Space is the ultimate Other Place, for most people. The Other Place has been represented by, at various times, the Land of the Dead, the Home of the Gods, the New World, the Old World, Eden, Hy Brasil, Oz, The Undying Lands, Narnia. But we all know it. We all long to go to the Other Place and we are all terrified of it. It is where demons and gods and monsters come from, it is where the City of God and the Fountain of Youth dwell. It is incomprehensible, by definition, because to understand it is to bring it into the realm of human knowledge, to map its boundaries, its languages, its rivers and roads, and to realize that there are no monsters there, no gods, other than the ones we carry with us wherever we go. As materialism makes its implacable march across western culture, most of these lands have become bounded, nullified, or otherwise comprehended. But there’s little chance that will happen anytime soon to space.
So we send explorers out into the Other Place, and sometimes they return, and sometimes, they burn up on re-entry, or go to Croatoan, or just drift away into the void, signaling until the Inverse Square law lets us forget them. For every one that comes back, some of the map gets filled in with information, and for every one that doesn’t, those blank places get filled instead by our fear and imagination.
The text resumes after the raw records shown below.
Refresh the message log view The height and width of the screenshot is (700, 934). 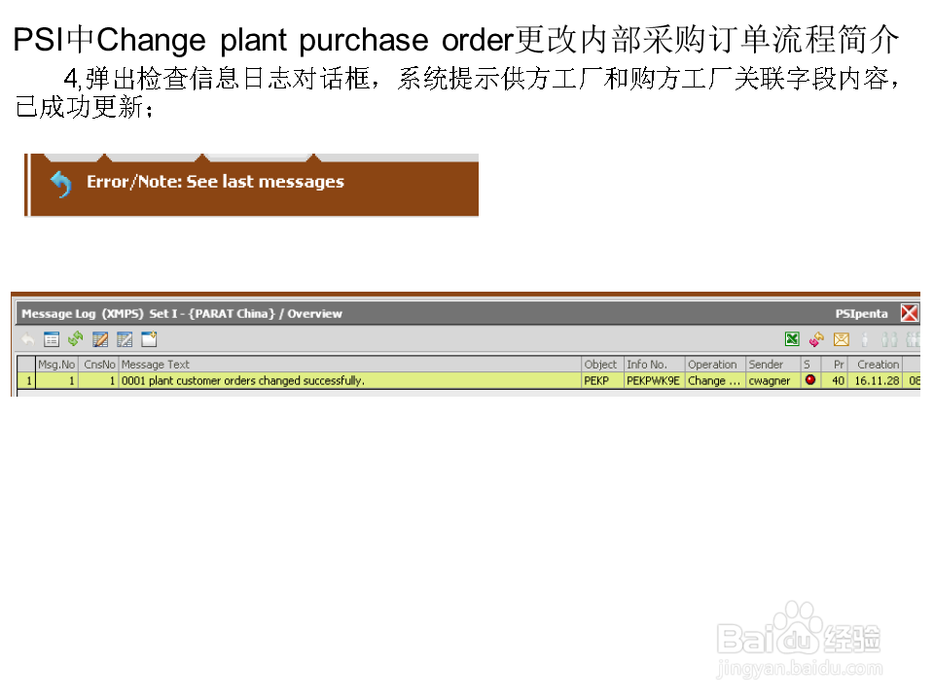pyautogui.click(x=75, y=339)
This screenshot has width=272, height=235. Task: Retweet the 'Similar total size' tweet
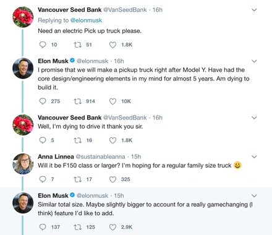(78, 227)
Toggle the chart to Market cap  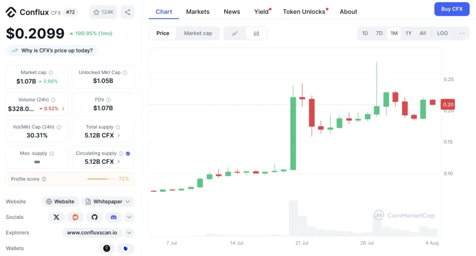[x=198, y=34]
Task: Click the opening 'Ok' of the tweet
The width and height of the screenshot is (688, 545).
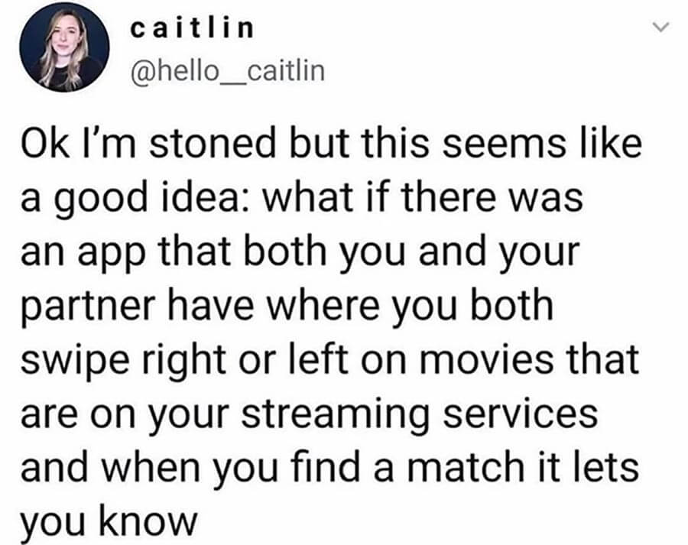Action: 44,144
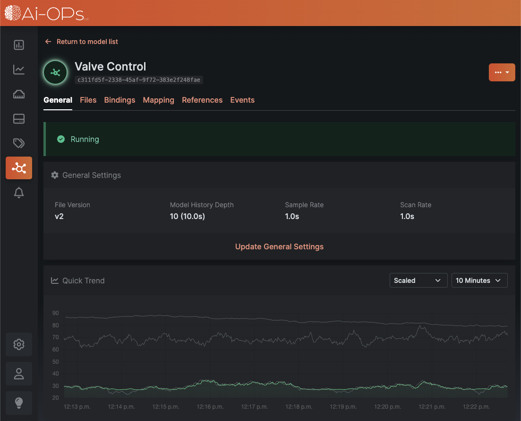Image resolution: width=521 pixels, height=421 pixels.
Task: Open the user profile icon
Action: (19, 374)
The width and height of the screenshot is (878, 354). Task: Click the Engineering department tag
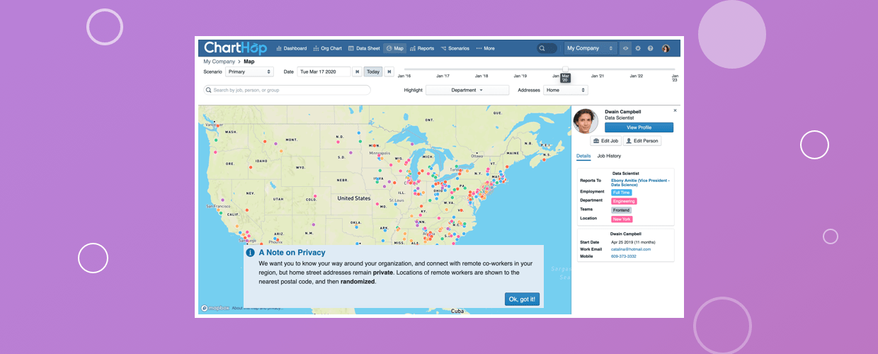click(x=624, y=201)
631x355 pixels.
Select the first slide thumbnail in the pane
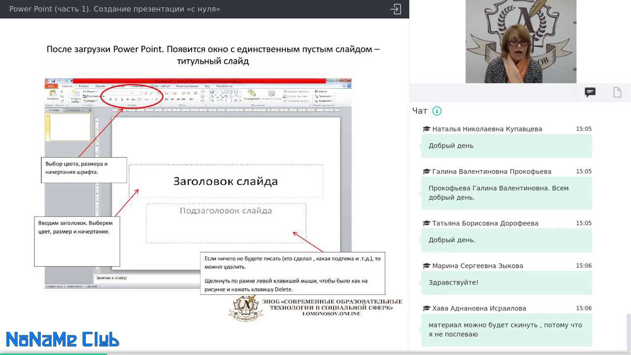(x=70, y=127)
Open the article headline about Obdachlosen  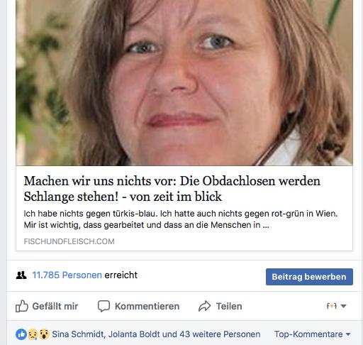click(x=172, y=189)
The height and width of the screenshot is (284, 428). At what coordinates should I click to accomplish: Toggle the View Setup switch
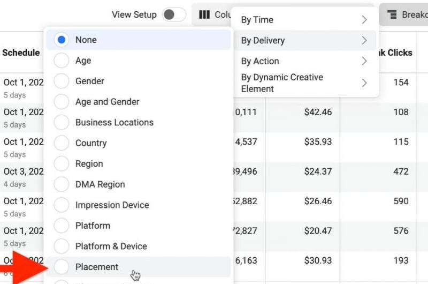pos(174,14)
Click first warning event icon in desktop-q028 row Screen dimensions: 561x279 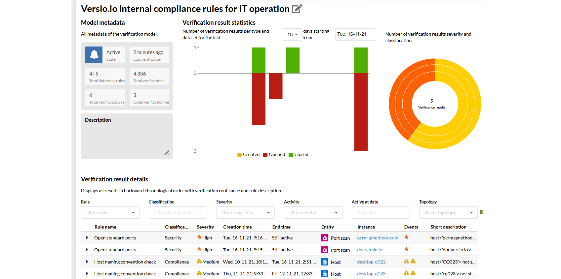pyautogui.click(x=407, y=273)
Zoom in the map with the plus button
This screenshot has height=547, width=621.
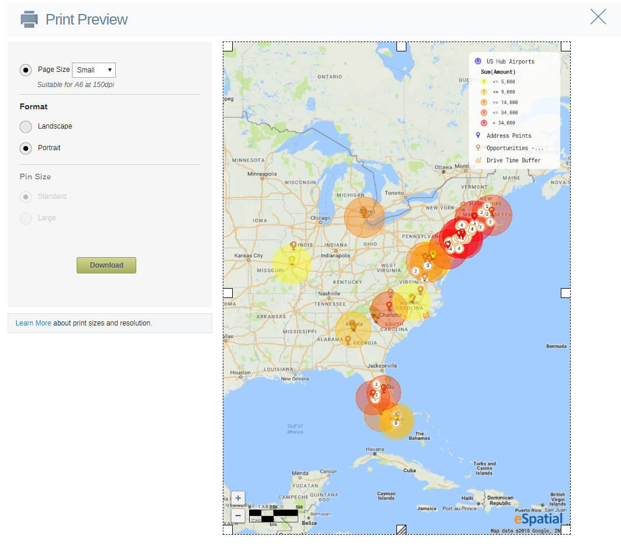point(238,498)
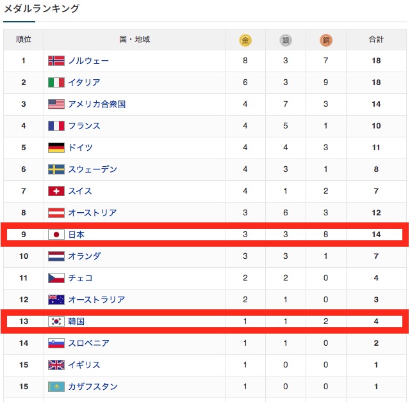The image size is (410, 402).
Task: Click the Kazakhstan flag icon
Action: [x=56, y=387]
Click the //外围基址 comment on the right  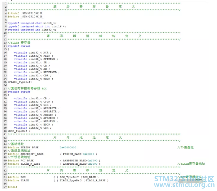pyautogui.click(x=186, y=147)

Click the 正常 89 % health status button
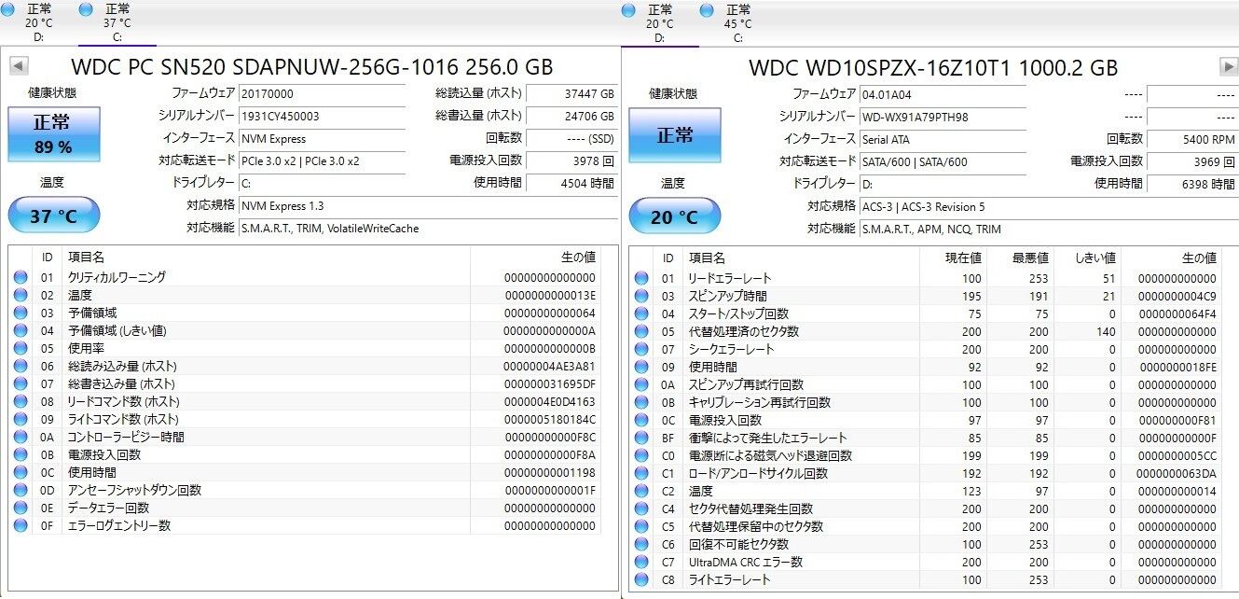[x=53, y=134]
Here there be dragons.
And the Starman? The Man who Fell to Earth? He was an emissary from that land that we all long for and fear, Chameleon, Corinthian, and Caricature of the eras. When times called for a more earthly magic he gave us the Goblin King, and even in the materialistic 80s he sang about being Heroes at the Wall between East and West. He took on different personas, but on some level we all kept coming back to that otherworldly stare and mapped his point of origin somewhere Out There in Space. We were all, always, Loving the Alien.
The truest, best, biggest artists are ones who transcend boundaries. I’ve always admired the ones who worked in different mediums, and the ones whose work in one medium inspired my work in another, as evidenced by the fact that part of my grieving process was a conversation with Chenoe Hart comparing Bowie and Lebbeus Woods. But I’ve realized that those are only the most obvious ways of doing this. Bowie transcended limitations of genre, which is something that the best artists can do once or twice, but he did it with nearly every album. He transcended traditional notions of gender, and here I use the term “transcend” very intentionally, in that he didn’t “become a woman” or “become a man”, in any crude binary way, but made it clear that gender norms were at best cultural constructions. He fluidly moved across the boundaries between pop and experimental, human and alien, god and man, hell, he even sang through the Berlin Wall.
So when I see that body of a jewel-encrusted skull in a space suit drifting back to the Blackstar, to the void from which all life comes and to which we all return, that place that we spend our lives longing for and fearing, I know what it means to me. He was always playing with boundaries, and he treated Death no differently, giving us a document that we could only read properly after he left and we all suddenly realized what it was all about. He was the interface between our world, and one, or maybe several, that were alien to us. He’s gone there, now, but the gates and glances he’s left us remain, and it is up to us all to explore them, use them to make our own, and to make our world worth him having been in it.